He explains that the most likely cause for the lake to have grown so large is torrential monsoon rains of a dramatically different climate regime which flooded not only the White Nile but the Blue Nile to the east. Dating of the ancient abandoned drainage channels from the Blue Nile suggest that that branch of the Nile once flowed so heavily it might have backed up the White Nile to make a lake of more than 45,000 square kilometers (17,000 square miles). No dams required.
"It's in the same ballpark as the Great Lakes (of North America)," said Nile lake researcher Ted Maxwell of the Smithsonian Institution, who was not involved in the latest study. "It would be like the Hoover Dam on the Colorado River, only naturally."
To compare, the White Nile mega lake would have been more than half the size of Lake Superior, or, put another way, larger than the combined areas of Lake Erie and Lake Ontario.
"One hundred and ten thousand years ago was very close to when it was very warm and sea level was six meters higher," said Barrows. That created a local climate very different from the desert seen today.
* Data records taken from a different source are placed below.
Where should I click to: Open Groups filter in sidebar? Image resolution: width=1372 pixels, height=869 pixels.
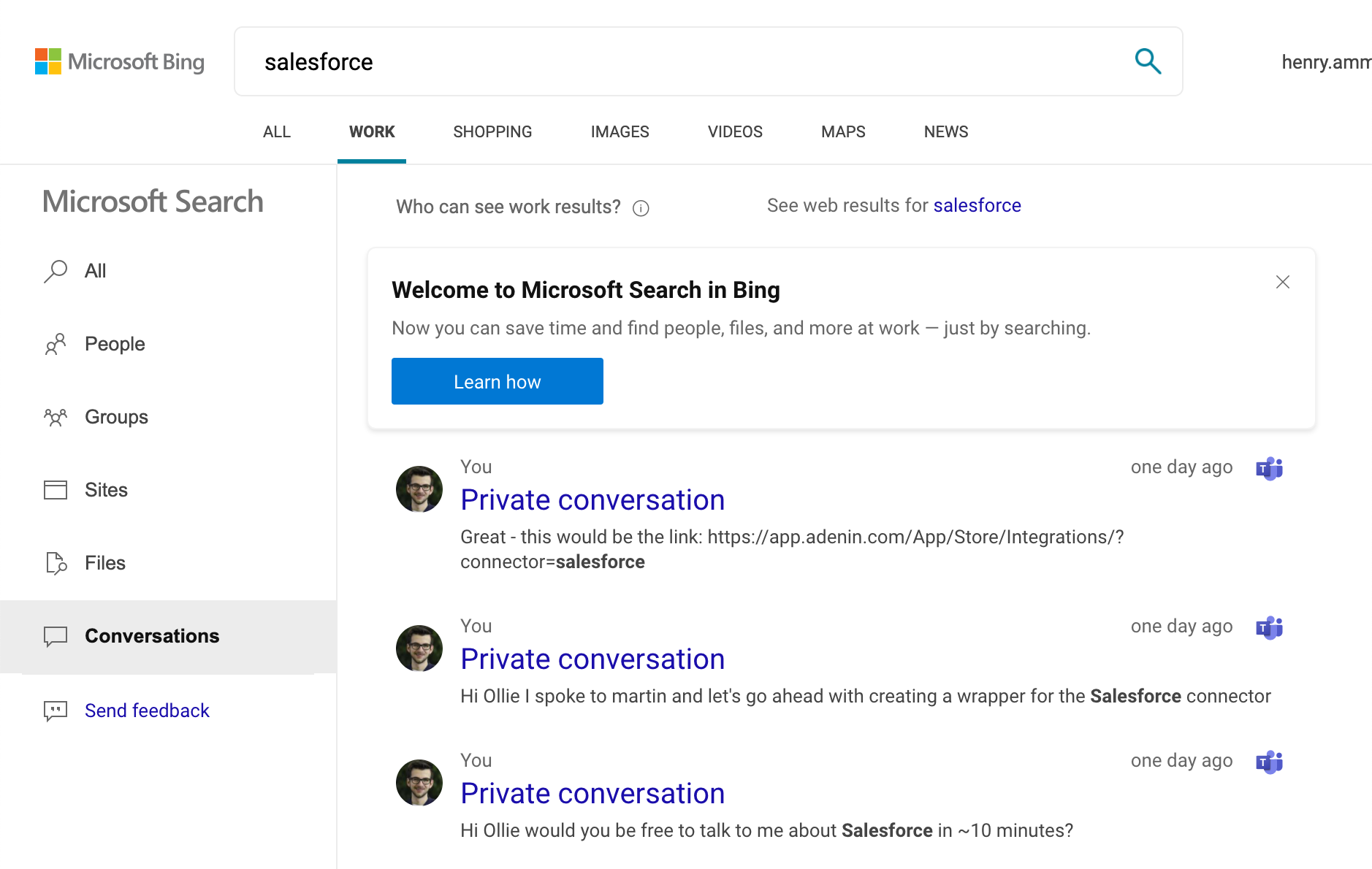[x=116, y=417]
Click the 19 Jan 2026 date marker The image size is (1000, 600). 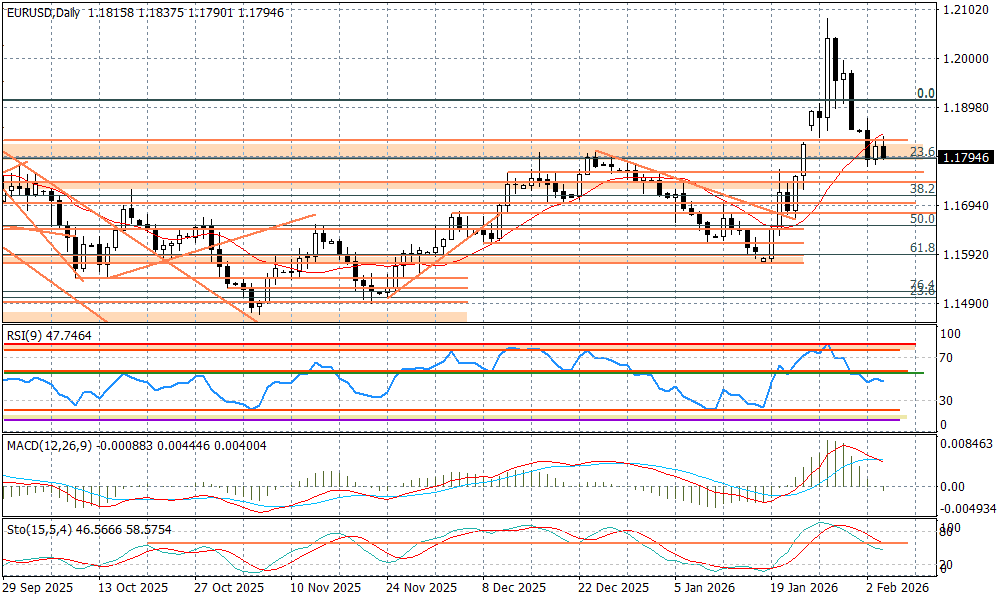(x=803, y=589)
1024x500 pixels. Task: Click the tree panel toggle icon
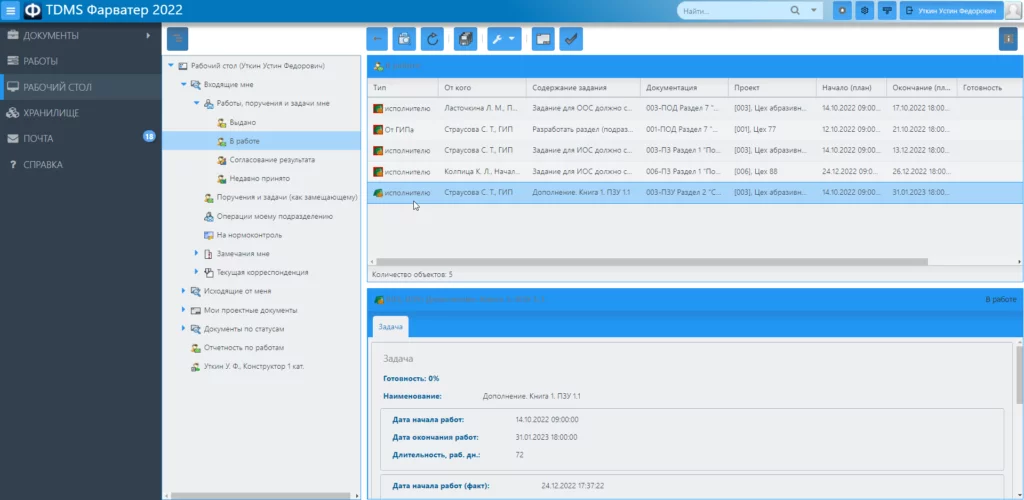coord(176,39)
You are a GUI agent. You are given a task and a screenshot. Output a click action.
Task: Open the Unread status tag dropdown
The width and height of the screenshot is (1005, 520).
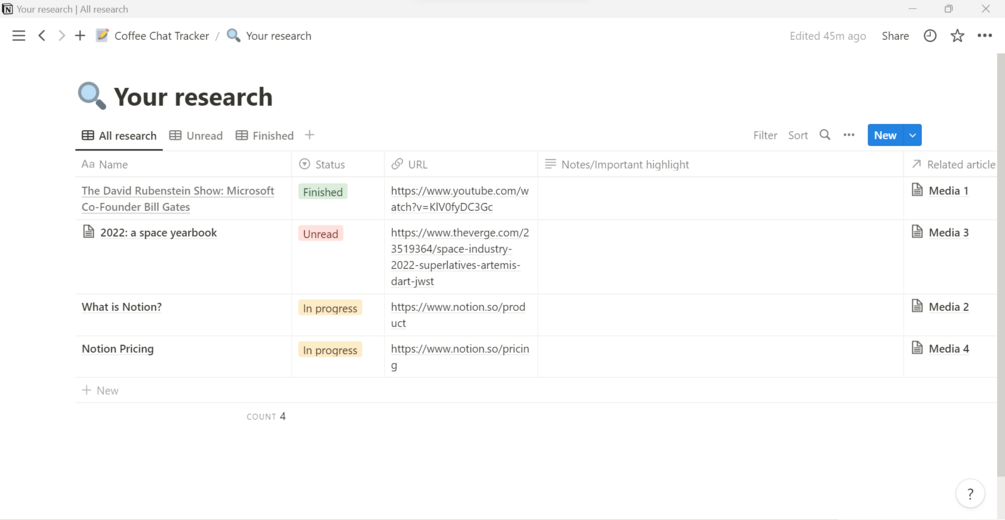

It's also a little confusing, because it was during the glacial period that followed this wet, interglacial time on the Nile that North America saw some of its mega lakes form -- like those that once existed in Utah, Nevada and California.
In other words, the warm climate between ice ages flooded the Nile, but dried up North America. And during the last glacial period the Nile's watershed dried while glaciers filled up the great inland seas of North America.